June 19, 2019

Lawmakers Are Working to Fix Unexpected Tax Increases for Gold Star Families

By Kelly Artz, Manager, Tax & Business Services

Lawmakers Are Working to Fix Unexpected Tax Increases for Gold Star Families Tax & Business

With the remembrance of the country’s fallen heroes this past Memorial day, Congress is continuing to work on passing a change to the new “kiddie tax” rules affecting Gold Star families, under the Tax Cuts and Jobs Act (TCJA). Gold Star families are immediate relatives of U.S. armed forces members who died in battle or in support of certain military activities.

Background

Like all individual taxpayers, children can receive two types of income: earned income and unearned income. Earned income is derived from goods sold, services rendered, and work performed. The common types of earned income include, but are not limited to, wages, commissions, and bonuses. Unearned income is an individual’s income derived from sources other than employment. Common types of unearned income include, but are not limited to, interest, dividends, capital gains and capital gain distributions, and the taxable portion of social security and pension payments. The kiddie tax is a federal tax that is levied on the portion of a child’s unearned income that exceeds $2,100.

Certain conditions subject a child to kiddie tax:

  1. The child has unearned income in excess of $2,100;
  2. The child meets one of the following age requirements:
    1. They are under age 18 at the end of the tax year,
    2. They are age 18 at the end of the tax year and did not have earned income representing more than half of their support, or
    3. They are a full-time student at least age 19 and under age 24 at the end of the tax year and did not have earned income representing more than half of their support.
  3. At least one of the child’s parents was alive at the end of the tax year;
  4. The child is required to file a tax return for the tax year; AND
  5. The child does not file a joint return for the tax year.

TCJA Changes

Prior to the Tax Cuts and Jobs Act, the kiddie tax rate was equal to a child’s parents’ highest marginal tax rate, which in 2017 ranged from 10% to 39.6%. Under the new law, in an effort to simplify the calculation, the kiddie tax rate is no longer dependent on the parents’ rate. Instead, unearned income that is payable to a child is taxed at the same rates as trusts and estates, which could climb as high as 37%. Earned income payable to children is taxed at the same rates as a single individual taxpayer.

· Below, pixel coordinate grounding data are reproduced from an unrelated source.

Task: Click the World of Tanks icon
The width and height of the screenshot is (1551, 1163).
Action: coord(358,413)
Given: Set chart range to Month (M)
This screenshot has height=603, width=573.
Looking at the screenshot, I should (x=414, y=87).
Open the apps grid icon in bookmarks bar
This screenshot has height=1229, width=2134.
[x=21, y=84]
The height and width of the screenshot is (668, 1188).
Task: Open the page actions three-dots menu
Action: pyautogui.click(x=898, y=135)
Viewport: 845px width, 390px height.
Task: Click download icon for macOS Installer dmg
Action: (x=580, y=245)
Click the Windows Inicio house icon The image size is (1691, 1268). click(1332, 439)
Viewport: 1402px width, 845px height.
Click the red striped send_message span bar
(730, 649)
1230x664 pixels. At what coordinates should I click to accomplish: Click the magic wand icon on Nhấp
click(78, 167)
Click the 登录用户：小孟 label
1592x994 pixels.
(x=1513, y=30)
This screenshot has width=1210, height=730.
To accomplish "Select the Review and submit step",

Currently, Gold Star families can receive two types of monthly payments:

  1. Dependency and Indemnity Compensation
    1. This is issued by the Department of Veteran Affairs.
    2. It is a tax-free monetary benefit paid to eligible survivors of service members who either died in the line of duty or from a service-related injury or disease.
  2. Survivor Benefit Plan
    1. This is issued by the Department of Defense.
    2. It is a lifetime annuity, paid to an eligible beneficiary, based on percentage of pay, adjusted for inflation.

Families who receive both benefits are currently subject to the “widow’s tax,” meaning the amount of the Survivor Benefit Plan issued by the Department of Defense is offset by the amount of Dependency and Indemnity Compensation received from the VA. They cannot receive the full amount of these benefits simultaneously. As a work–around to this conundrum, surviving spouses often put the Survivor Benefit Plan in their children’s names in order to receive the full amount of both benefits at the same time. These payments become subject to the kiddie tax.

Prior to tax year 2018, since these benefits were taxed at the parent’s highest marginal tax rate, the tax consequences were the same as if the surviving spouse were receiving the benefits. However, under the new law, these benefits are currently classified as unearned income. As a result, the income is taxed at the same rates as trust and estates. Although trusts and estates have a similar tax bracket as individuals, trust and estates reach the highest tax bracket of 37% at a much faster rate, only needing taxable income over $12,500 to reach the highest bracket. A single individual, on the other hand, would need taxable income above $500,000 in order to reach the highest tax bracket. This has resulted in some Gold Star Families seeing their tax bills increase significantly from the 2017 tax year.

In order to eliminate these tax increases on military survivors, the Senate proposed the “Gold Star Family Tax Relief Act,” which would treat survivor benefits as earned income, rather than as unearned income, enabling them to be taxed at a lower rate. The bill was approved by unanimous consent on May 21, 2019.

The House of Representatives also recognized a need for a fix to the taxation of survivor benefits, incorporating its version within a bill referred to as the “Setting Every Community Up for Retirement Enhancement Act of 2019” (SECURE Act). The SECURE Act was approved by the House on May 23.

When the Senate agreed on the “Gold Star Family Relief Act” there were hopes that the House would propose a similar bill that would reach the President to sign into law before the Memorial Day recess. However, the Senate and House were unable to reconcile their bills in time. Since Congress has returned from the Memorial Day recess, there have been no updates reported on progress as of this writing. Marcum will keep all readers up to date on any changes to these rules.